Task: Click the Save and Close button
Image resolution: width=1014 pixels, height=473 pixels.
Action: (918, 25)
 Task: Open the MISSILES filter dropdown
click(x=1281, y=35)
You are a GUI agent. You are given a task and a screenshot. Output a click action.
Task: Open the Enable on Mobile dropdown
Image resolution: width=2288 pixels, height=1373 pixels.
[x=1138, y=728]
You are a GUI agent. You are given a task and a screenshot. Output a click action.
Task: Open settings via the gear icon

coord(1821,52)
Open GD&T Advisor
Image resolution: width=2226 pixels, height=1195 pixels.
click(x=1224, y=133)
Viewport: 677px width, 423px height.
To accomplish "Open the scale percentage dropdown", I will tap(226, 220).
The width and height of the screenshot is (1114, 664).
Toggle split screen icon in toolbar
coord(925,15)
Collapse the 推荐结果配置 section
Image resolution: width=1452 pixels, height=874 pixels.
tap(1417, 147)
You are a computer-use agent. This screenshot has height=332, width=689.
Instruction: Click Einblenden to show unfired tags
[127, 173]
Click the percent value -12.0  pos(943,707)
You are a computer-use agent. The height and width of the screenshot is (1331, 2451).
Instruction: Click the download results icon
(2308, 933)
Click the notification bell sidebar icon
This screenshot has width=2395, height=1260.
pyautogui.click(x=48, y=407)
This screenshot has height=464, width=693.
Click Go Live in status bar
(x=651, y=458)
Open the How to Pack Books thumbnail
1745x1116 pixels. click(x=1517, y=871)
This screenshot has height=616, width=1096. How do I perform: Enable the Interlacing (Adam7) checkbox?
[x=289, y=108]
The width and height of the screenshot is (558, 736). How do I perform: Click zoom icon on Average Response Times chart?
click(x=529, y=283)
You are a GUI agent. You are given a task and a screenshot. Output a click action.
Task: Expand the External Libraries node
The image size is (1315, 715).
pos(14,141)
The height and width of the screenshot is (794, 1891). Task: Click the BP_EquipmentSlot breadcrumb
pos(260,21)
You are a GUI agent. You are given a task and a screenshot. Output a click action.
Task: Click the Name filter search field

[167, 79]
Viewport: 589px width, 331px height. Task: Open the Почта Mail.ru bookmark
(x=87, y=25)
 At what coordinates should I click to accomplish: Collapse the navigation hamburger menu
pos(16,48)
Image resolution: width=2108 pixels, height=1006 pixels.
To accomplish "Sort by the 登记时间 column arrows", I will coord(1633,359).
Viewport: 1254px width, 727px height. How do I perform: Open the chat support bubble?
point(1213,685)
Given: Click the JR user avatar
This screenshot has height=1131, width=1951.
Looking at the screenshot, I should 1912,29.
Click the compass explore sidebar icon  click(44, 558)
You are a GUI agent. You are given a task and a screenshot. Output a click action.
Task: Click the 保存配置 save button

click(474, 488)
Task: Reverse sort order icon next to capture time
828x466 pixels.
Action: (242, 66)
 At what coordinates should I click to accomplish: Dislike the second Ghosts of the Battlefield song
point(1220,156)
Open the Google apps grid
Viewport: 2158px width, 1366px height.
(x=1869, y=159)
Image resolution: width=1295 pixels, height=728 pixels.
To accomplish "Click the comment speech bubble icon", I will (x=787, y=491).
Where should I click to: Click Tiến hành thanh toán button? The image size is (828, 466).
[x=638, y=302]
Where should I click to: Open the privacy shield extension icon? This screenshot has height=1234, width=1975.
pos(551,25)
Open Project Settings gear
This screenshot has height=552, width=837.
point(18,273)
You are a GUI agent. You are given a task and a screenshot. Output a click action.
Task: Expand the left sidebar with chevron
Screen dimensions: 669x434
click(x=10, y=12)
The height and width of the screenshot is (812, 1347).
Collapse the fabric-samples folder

Exercise instructions: Copy every line of the data above in which the string "computer" appears.

Expected answer:
You are a computer-use agent. This screenshot has height=332, width=689.
You are a computer-use agent. The height and width of the screenshot is (1331, 2451).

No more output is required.